▶ _Task statement_: Copy out the entries word for word, starting at the line that contains "Reply to Sarah Ruth Ashcraft's tweet" and ending at the line that contains "Looking at the screenshot, I should point(37,1127).", with both of those lines included.
* begin Dataset rows *
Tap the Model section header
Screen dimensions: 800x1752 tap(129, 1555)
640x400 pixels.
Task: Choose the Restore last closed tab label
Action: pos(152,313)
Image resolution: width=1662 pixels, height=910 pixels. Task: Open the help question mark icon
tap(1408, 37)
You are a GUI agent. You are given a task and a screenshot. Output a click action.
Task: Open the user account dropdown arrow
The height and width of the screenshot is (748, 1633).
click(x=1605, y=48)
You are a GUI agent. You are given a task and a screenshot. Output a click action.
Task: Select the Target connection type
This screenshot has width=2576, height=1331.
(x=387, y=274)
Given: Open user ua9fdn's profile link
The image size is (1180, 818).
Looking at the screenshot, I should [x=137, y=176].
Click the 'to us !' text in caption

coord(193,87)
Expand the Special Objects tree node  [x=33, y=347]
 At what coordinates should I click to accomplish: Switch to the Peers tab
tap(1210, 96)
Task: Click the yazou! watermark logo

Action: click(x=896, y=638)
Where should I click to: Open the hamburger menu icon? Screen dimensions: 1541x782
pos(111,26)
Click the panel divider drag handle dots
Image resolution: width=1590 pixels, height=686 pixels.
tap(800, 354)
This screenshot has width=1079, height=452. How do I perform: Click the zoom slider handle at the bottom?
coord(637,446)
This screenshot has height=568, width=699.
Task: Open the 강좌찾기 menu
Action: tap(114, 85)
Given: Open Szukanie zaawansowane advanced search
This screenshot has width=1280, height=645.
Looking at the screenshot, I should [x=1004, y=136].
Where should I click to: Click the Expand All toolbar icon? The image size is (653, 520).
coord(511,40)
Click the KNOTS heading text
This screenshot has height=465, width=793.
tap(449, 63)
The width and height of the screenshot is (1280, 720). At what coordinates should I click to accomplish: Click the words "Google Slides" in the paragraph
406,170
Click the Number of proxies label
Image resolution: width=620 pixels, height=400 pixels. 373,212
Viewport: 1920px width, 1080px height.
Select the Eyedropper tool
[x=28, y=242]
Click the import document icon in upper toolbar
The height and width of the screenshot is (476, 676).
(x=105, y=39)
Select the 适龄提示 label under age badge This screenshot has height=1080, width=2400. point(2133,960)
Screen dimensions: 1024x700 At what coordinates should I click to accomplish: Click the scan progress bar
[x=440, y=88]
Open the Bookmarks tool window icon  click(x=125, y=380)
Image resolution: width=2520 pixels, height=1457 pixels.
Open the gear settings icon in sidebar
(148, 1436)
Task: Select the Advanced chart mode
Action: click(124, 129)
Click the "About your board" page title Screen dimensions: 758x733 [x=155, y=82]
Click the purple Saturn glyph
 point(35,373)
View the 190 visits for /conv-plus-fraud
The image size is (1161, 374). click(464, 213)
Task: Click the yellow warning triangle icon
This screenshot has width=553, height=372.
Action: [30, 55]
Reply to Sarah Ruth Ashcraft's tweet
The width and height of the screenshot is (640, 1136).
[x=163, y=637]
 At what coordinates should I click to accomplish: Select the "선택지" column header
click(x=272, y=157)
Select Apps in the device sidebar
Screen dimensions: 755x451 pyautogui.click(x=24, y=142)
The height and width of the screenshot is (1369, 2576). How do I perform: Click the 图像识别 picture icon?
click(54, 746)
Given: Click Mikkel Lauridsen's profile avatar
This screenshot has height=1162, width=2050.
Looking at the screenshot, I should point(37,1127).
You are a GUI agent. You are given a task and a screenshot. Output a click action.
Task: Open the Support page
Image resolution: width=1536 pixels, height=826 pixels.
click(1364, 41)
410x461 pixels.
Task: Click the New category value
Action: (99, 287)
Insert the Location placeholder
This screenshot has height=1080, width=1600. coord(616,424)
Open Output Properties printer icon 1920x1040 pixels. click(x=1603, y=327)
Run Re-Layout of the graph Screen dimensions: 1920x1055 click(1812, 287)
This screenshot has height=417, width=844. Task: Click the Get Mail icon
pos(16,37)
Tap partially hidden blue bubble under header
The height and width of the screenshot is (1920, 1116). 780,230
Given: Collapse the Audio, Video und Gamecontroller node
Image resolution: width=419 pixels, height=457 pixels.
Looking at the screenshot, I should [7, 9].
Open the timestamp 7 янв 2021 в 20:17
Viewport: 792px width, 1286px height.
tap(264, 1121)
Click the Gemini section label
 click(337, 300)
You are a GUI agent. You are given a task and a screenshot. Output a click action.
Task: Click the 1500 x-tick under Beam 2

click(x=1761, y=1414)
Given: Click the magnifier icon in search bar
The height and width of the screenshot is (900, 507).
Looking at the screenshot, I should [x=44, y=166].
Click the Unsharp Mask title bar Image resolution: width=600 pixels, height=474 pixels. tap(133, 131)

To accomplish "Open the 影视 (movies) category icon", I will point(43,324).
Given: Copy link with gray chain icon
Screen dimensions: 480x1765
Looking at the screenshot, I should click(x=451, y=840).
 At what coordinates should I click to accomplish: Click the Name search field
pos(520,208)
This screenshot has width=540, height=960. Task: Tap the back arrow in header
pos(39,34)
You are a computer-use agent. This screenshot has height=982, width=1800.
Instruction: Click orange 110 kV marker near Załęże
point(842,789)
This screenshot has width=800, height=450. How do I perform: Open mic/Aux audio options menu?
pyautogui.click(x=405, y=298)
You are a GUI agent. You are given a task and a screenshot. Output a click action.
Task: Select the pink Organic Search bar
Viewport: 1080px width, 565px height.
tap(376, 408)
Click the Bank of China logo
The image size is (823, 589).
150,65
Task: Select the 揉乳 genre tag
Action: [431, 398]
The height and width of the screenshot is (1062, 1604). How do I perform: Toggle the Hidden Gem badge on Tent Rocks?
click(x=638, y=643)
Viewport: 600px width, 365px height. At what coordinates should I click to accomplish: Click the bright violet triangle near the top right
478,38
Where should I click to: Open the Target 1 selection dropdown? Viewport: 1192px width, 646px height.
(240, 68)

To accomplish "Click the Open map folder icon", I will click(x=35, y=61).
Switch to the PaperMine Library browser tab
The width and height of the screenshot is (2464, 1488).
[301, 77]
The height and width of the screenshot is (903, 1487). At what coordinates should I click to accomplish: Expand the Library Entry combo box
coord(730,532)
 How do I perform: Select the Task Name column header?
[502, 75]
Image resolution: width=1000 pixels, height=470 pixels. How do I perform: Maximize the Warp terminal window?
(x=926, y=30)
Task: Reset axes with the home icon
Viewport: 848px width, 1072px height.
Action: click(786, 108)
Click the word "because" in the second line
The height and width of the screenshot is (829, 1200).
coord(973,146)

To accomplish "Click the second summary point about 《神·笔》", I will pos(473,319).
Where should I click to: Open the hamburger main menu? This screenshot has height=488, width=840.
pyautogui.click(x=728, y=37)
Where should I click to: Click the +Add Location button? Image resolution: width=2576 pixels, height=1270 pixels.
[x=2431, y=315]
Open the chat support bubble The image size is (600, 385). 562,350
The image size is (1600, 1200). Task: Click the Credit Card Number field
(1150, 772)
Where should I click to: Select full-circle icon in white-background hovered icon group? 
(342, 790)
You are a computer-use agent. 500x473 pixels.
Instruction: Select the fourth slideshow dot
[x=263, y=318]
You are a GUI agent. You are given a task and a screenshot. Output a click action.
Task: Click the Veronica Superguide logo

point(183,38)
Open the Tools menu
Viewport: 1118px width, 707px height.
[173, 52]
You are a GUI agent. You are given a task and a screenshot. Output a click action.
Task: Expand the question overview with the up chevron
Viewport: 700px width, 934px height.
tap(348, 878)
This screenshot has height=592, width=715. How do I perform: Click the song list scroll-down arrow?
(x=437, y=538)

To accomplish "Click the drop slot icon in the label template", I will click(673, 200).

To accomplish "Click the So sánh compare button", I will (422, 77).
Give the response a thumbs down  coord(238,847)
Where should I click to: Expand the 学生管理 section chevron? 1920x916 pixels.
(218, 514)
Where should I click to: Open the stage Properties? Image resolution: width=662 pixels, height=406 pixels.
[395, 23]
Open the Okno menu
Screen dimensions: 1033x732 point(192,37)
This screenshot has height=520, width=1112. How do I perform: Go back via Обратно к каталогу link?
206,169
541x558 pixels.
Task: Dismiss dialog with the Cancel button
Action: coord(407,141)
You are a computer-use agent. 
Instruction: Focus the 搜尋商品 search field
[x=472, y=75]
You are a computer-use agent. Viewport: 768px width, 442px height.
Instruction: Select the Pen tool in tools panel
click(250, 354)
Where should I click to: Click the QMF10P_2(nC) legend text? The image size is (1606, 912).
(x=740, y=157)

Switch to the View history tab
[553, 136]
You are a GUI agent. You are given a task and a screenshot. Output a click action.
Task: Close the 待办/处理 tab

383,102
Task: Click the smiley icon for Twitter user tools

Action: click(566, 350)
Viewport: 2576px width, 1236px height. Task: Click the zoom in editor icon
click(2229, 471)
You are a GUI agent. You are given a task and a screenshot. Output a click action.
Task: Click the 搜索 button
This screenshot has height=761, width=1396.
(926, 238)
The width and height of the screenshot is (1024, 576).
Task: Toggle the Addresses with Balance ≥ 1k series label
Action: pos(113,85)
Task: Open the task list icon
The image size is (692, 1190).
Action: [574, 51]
* end Dataset rows *
▶ _Full output_:
Reply to Sarah Ruth Ashcraft's tweet
The width and height of the screenshot is (640, 1136).
[x=163, y=637]
 At what coordinates should I click to accomplish: Select the "선택지" column header
click(x=272, y=157)
Select Apps in the device sidebar
Screen dimensions: 755x451 pyautogui.click(x=24, y=142)
The height and width of the screenshot is (1369, 2576). How do I perform: Click the 图像识别 picture icon?
click(54, 746)
Given: Click Mikkel Lauridsen's profile avatar
This screenshot has height=1162, width=2050.
Looking at the screenshot, I should point(37,1127).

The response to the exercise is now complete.